Un golpe de aire, y de nuevo estaba detrás de mí.
—Esto no tiene nada que ver conmigo, Álex. Tienes miedo de perder la cabeza.
—Claro que no. ¿En qué estaría pensando? —Me di la vuelta y cuando desapareció de allí lo maldije. Aquello me estaba mareando—. ¿Y por qué no me dices qué es lo que me asusta, chico sin miedo?
—Tienes miedo de convertirte en algo sobre lo que no tengas control. —Me cogió el brazo cuando me giré hacia el sonido de su voz—. Te mata de miedo. —Me soltó y se apartó.
Tenía razón, y eso me enfadaba y también me avergonzaba. Entre la oscuridad que me rodeaba había un trozo más oscuro que el resto. Fui a por él. Se anticipó a mi movimiento y me agarró de los hombros. Giré y le di en el estómago y pecho.
Aiden me empujó.
—Estás enfadada porque tengo razón.
Un sonido sordo escapó de mi garganta. Cerré la boca y volví a soltar un golpe. Di con el codo contra algo.
—Un Centinela nunca tiene miedo. Nunca sale corriendo asustado.
—¿Estás huyendo asustada, Álex?
El aire se movió a mi alrededor y salté, logrando que fallase lo que seguramente era un barrido perfecto.
—¡No!
—Antes no lo parecía —dijo—. Querías aceptar la oferta de Lucian. ¿Ir a Irlanda, decías?
—Estaba… estaba… —Mierda, odiaba cuando tenía razón.
Aiden rio desde la oscuridad.
Seguí el sonido. Fui demasiado lejos, estaba demasiado inmersa en mi ira, tanto que perdí el equilibrio al atacar. Aiden me cogió el brazo, pero ninguno de los dos pudimos mantener el equilibrio en la oscuridad. Cuando caí, él cayó sobre mí. Aterricé de espaldas y Aiden encima de mí.
Aiden me cogió de las muñecas antes de que le pudiese pegar de nuevo, sujetándolas detrás de mi cabeza, contra el suelo.
—Siempre dejas que te traicionen las emociones.
Intenté zafarme, pero no me atrevía a decir nada. Un sollozo trató de escapar de mi garganta mientras me movía debajo de él, intentando soltar una pierna.
—Álex —advirtió suavemente. Hizo más presión y, cuando tomaba aire, su pecho se hinchaba contra el mío. En la profunda oscuridad de la cámara de aislamiento sensorial, su aliento se sentía cálido contra mis labios. No me atreví a moverme. Ni siquiera una fracción de centímetro.

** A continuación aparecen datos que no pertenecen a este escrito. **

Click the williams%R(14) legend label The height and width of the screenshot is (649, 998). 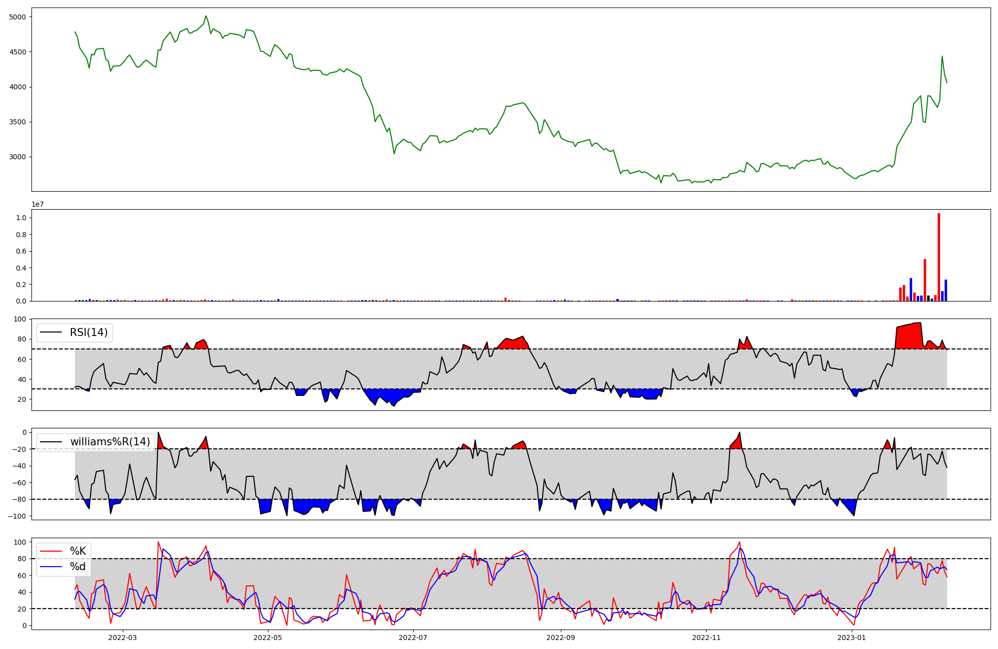[110, 442]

Su agarre se debilitó, y sus manos bajaron por mis hombros, sujetándome cerca de las mejillas. En aquellos segundos, el corazón estaba a punto de salirme del pecho, y todos mis músculos se bloquearon, tensándose con antelación. ¿Iba a besarme? No. Tenía el labio hecho polvo, pero si lo hiciese no le pararía, aun sabiendo que estaba muy mal. Me dieron escalofríos por toda la espalda, y me relajé bajo él.
—No pasa nada por tener miedo, Álex.
Entonces eché la cabeza hacia atrás, quise ponerme lejos de él, tanto como las ganas que tenía de estar allí.

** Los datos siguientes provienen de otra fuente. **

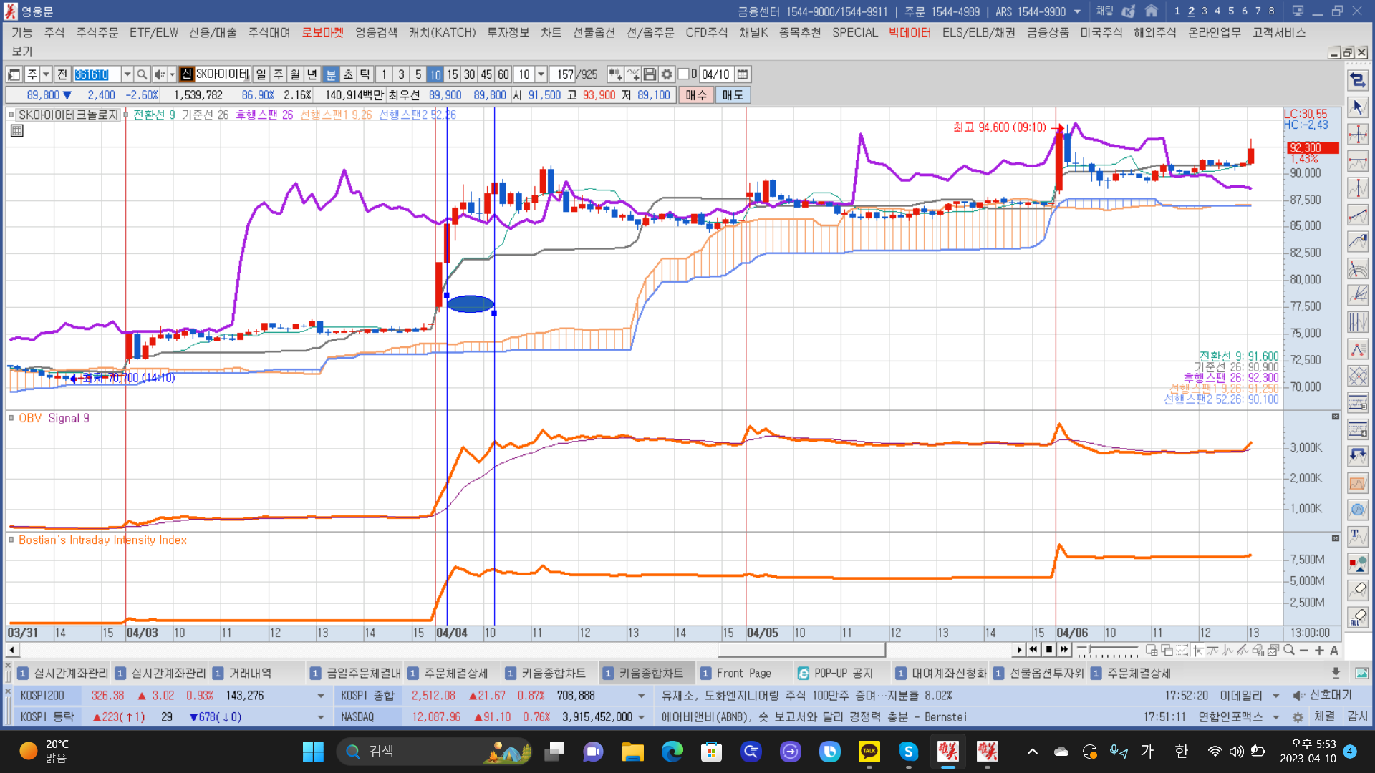Toggle 분 (minute) chart period button
The height and width of the screenshot is (773, 1375).
click(331, 74)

—Pero no tienes nada que temer. —Me bajó la barbilla amablemente, con sus dedos—. ¿Cuándo aprenderás? —dijo con voz dura y ronca—. Eres la única que puede controlar en qué te convertirás. Eres tan fuerte como para no perder nunca la cabeza. Lo creo de veras. ¿Por qué tú no?
Respiré entrecortadamente. Su fe en mí era mi debilidad. Mi pecho se hinchaba tanto que parecía levantarme del suelo. Pasó un rato hasta que pude volver a hablar.
—¿A qué le tienes miedo tú? —Volví a preguntar.
—Pensaba que fuiste tú la que dijo que yo nunca tenía miedo.
—Pues sí.
Aiden se movió un poco y con su pulgar me acarició la mejilla.
—Tengo miedo de algo.
—¿De qué? —susurré.
Tomó aire profundamente.
—Tengo miedo de que nunca me permitan sentir lo que siento.